2014–15 Croatian Football Cup

Tournament details
- Country: Croatia
- Teams: 48

Final positions
- Champions: Dinamo Zagreb (13th title)
- Runners-up: RNK Split

Tournament statistics
- Matches played: 53
- Goals scored: 189 (3.57 per match)
- Top goal scorer: Ángelo Henríquez (6)

= 2014–15 Croatian Football Cup =

The 2014–15 Croatian Football Cup was the twenty-fourth season of Croatia's football knockout competition.

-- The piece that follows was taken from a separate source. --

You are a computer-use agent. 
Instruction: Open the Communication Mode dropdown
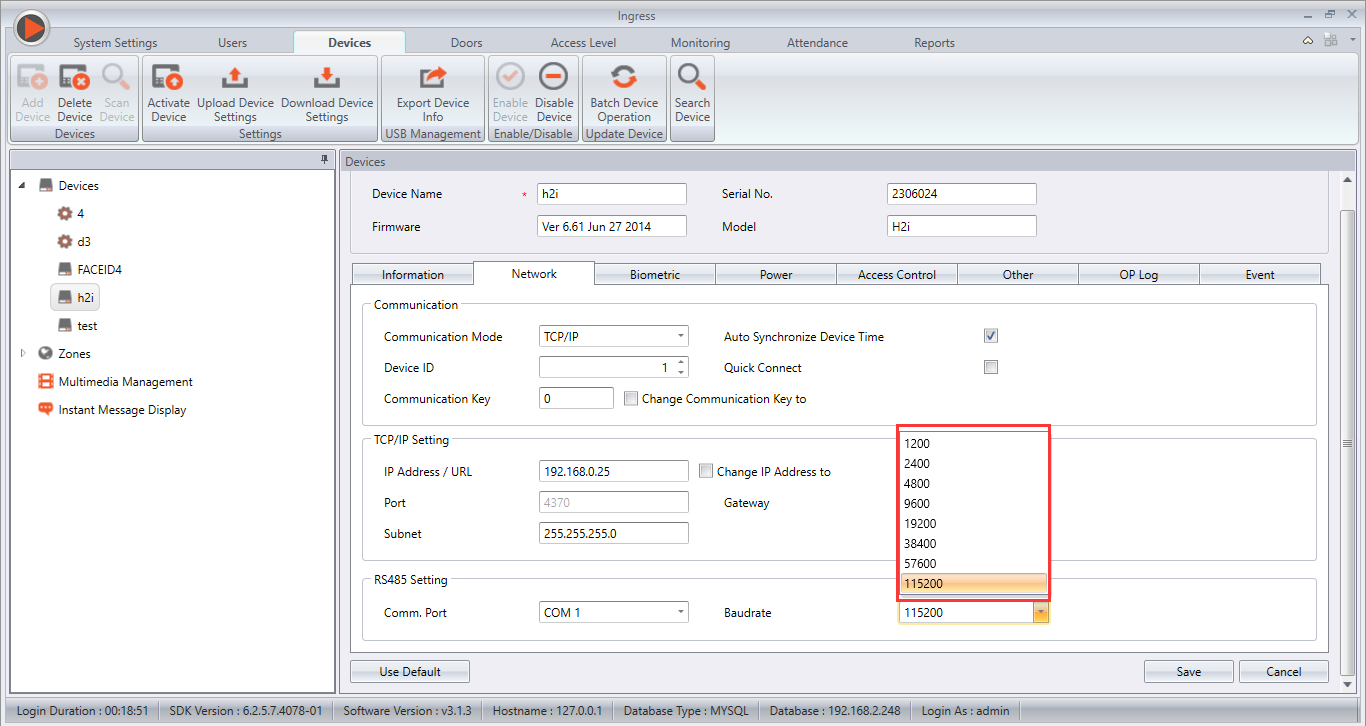[x=681, y=337]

The defending champions are Rijeka, having won their third title the previous year by defeating Dinamo Zagreb in the final.

==Calendar==

| Round | Date(s) | Number of fixtures | Clubs | New entries this round | Goals / games |
|---|---|---|---|---|---|
| Preliminary round | 27 August 2014 | 16 | 32 → 16 | 32 | 62 / 16 |
| First round | 24 September 2014 | 16 | 32 → 16 | 16 | 64 / 16 |
| Second round | 29 October 2014 | 8 | 16 → 8 | none | 32 / 8 |
| Quarter-finals | 11 February and 4 March 2015 | 8 | 8 → 4 | none | 25 / 8 |
| Semi-finals | 8 and 22 April 2015 | 4 | 4 → 2 | none | 6 / 4 |
| Final | 20 May 2015 | 1 | 2 → 1 | none | 0 / 1 |

==Preliminary round==
The draw for the preliminary round was held on 11 August 2014 with matches scheduled on 27 August 2014.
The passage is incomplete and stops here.